Source · PHSO decision

An independent provider in the Kirklees area

Ref: P-004786 Statement Decision date: 9 February 2026 Jurisdiction: NHS in England Closed After Initial Enquiries

Mrs O complained her daughter's autism assessment didn't fully consider her symptoms, and a second opinion was inappropriately refused.

Tests

Outcome

AI summary
The complaint was closed. The ombudsman found no failings in the assessment process or response to the appeal, which were in line with guidance.

The complaint

3. Mrs O complains about an NHS funded neurodevelopmental autism assessment which the clinic completed for her daughter, Miss H in January 2025.

4. She complains the assessment did not fully consider Miss H’s symptoms and her request for a second opinion has been inappropriately refused.

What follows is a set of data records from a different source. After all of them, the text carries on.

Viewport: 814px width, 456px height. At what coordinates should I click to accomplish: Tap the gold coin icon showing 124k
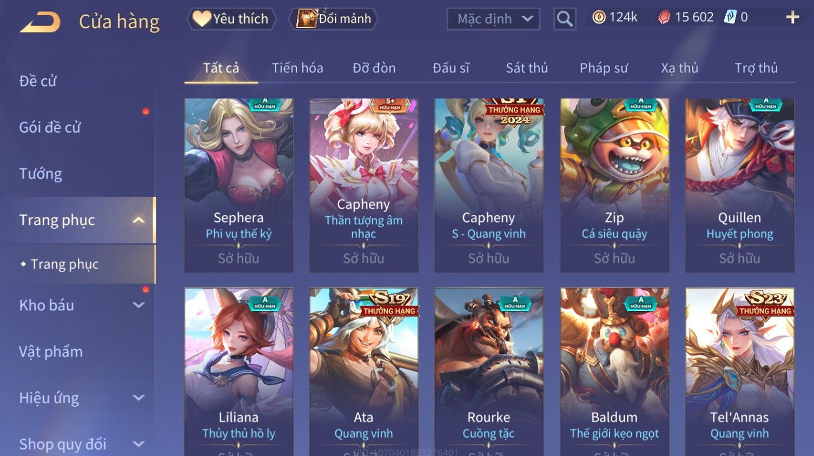pos(599,17)
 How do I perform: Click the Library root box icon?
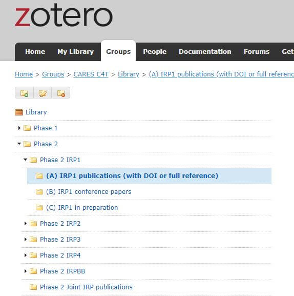pos(19,112)
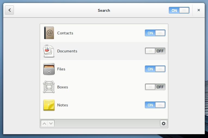The height and width of the screenshot is (138, 208).
Task: Click the Boxes cube icon
Action: (49, 87)
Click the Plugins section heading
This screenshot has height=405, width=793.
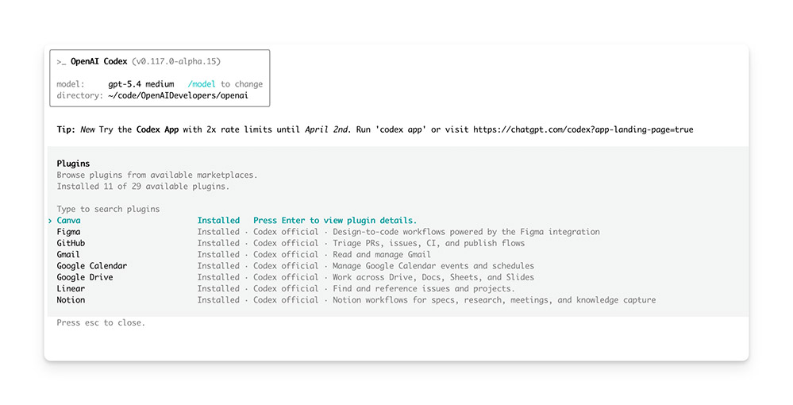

5. Mrs O says the assessment should have resulted in a diagnosis but did not due to lack of consideration to Miss H’s symptoms. The refusal for a second opinion will impact her life and in particular her education as the referral process will take another 2 to 3 years.

6. As a result of bringing this complaint to us, Mrs O is seeking for the clinic to reconsider reviewing its assessment decision and level 2/3 financial remedy.

Background

7. Mrs O's daughter, Miss H is 12 years old and was diagnosed with Dyslexia in June 2022. Mrs O has suspected her daughter has autism for a long time due to her sensory issues around clothes, shoes, food and her struggles with communicating.

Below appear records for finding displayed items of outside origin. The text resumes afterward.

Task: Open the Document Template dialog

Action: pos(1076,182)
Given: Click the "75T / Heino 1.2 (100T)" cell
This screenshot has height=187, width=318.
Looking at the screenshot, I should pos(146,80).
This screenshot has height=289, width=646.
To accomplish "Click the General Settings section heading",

8. Mrs O requested an assessment in March 2023.

9. Miss H's Autism assessment with the clinic took place in January 2025.

10. The assessment concluded Miss H has sensory issues and anxiety but did not give an autism diagnosis.

11. Mrs O complained to the clinic on 28 February 2025. The clinic sent its final response on 10 March 2025. Mrs O brought the complaint to us on 28 April 2025.

Findings

15. Mrs O says she has suspected her daughter Miss H has autism for a long time and she requested an assessment because of her sensory issues around clothing, shoes, food and her struggles with communicating. She says she hoped the assessment would provide clarity and an explanation for Miss H’s issues, but she did not get this.

16. She says Miss A masks symptoms, and they do not seem to have considered this at all. She feels the report is very generic and could have been written about any child. She says not receiving any diagnosis has meant she has been left without the relevant support in place to help her and she felt disappointed that the assessment report felt ‘very copy and paste style’ rather than specifically about her daughter.

17. She says lack of consideration to her daughter’s symptoms and the refusal for a second opinion will impact her life and in particular her education as the referral process will take another 2 to 3 years.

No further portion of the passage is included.